EU Releases Microsoft Antitrust Report
Hassman writes "Ever wondered the reasoning behind the EU fining Microsoft and ordering them to sell a Media Player free version of Windows? Well now you can stop wondering. If you aren't up for the full read (it is 302 pages), check out the Reuters summary. Want more? Check out a quote from the summary: 'There is a huge switching cost to using a different operating system [as in not Windows],' he [a MS exec] wrote Gates. 'It is this switching cost that has given customers the patience to stick with Windows through all our mistakes, our buggy drivers, our high TCO, our lack of a sexy version at times...' Mmm...sexy indeed." Reader BrerBear writes "News.com is reporting that the European Union has released its report on Microsoft's conduct, to which Microsoft has pre-emptively responded. Inside are more classic examples of what one should never write in an internal memo: 'In short, without this exclusive franchise called the Windows API, we would have been dead a long time ago,' from Microsoft Sr. VP Bob Muglia."
OS/2 Warp, which was incredibly developer unfriendly
The GUI API for OS/2 was almost the same as the one for Windows. IBM and Microsoft started developing OS/2 together.
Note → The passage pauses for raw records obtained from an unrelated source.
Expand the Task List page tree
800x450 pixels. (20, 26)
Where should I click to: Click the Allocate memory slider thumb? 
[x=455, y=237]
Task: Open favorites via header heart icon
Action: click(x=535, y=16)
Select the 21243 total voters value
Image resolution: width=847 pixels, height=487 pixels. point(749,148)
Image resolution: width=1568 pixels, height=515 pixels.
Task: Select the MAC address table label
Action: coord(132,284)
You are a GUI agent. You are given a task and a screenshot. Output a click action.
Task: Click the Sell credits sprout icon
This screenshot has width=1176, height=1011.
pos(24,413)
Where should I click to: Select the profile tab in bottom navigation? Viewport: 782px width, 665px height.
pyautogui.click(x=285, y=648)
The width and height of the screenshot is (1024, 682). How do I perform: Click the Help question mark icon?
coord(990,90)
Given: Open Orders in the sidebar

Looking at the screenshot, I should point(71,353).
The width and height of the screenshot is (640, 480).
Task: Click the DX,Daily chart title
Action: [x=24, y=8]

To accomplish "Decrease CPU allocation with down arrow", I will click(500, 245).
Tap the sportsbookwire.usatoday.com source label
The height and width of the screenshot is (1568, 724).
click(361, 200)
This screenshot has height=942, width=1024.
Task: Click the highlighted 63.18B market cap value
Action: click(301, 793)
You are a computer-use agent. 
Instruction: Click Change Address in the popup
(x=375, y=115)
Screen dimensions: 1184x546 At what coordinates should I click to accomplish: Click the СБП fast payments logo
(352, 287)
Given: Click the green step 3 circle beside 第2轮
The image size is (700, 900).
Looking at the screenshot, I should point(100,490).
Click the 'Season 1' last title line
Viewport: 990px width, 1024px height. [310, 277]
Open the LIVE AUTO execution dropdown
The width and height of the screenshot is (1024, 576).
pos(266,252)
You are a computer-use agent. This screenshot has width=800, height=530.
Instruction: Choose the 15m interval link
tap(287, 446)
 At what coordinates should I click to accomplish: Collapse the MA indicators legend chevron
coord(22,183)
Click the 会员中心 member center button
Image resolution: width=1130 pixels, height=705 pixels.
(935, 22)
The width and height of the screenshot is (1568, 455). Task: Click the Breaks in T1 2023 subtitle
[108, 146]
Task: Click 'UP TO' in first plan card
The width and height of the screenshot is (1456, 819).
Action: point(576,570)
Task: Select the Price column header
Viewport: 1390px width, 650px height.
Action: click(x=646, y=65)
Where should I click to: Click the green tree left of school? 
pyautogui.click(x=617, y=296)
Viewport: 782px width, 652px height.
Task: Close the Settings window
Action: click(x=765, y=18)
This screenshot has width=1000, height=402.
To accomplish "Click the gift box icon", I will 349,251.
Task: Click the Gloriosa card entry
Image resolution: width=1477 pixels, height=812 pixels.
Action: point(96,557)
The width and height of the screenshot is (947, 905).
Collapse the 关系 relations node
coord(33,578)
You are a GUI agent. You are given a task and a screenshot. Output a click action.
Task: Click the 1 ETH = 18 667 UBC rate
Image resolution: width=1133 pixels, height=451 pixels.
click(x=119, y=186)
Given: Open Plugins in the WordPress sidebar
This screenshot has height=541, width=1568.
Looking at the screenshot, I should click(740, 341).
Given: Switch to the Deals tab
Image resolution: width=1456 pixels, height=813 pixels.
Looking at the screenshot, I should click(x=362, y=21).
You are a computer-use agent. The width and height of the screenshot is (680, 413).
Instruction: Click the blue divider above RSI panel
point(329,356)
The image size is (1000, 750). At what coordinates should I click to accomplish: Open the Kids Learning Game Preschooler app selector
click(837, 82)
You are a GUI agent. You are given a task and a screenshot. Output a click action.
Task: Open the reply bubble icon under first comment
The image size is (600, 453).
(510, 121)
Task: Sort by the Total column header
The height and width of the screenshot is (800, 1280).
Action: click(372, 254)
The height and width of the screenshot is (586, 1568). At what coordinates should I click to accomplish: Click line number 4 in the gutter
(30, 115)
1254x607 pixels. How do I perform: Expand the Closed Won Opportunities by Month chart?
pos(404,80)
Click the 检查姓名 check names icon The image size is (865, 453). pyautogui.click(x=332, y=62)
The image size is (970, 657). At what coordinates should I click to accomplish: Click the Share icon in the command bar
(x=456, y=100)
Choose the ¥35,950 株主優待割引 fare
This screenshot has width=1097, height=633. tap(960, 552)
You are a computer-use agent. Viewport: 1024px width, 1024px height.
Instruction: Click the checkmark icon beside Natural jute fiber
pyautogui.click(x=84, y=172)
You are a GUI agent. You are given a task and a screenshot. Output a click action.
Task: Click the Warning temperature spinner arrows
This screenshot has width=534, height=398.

In fact, the very early GUI for OS/2 (1.0?) was almost visually and functionally identical to the one that Microsoft used with Windows 1, 2, and 3. The API was so close that IBM had a conversion system (called Mirror??) where the vendor had top make a few changes, then could re-compile for OS/2. Of course the extra CPU time required for the conversion was a huge performance hit (think 386/33, 8M RAM), so it really never became mainstream.
What was developer unfriendly was the pricing of the NDK. Microsoft practically gave its NDK away, whereas IBM sold theres for big bucks (over $500 as I remember).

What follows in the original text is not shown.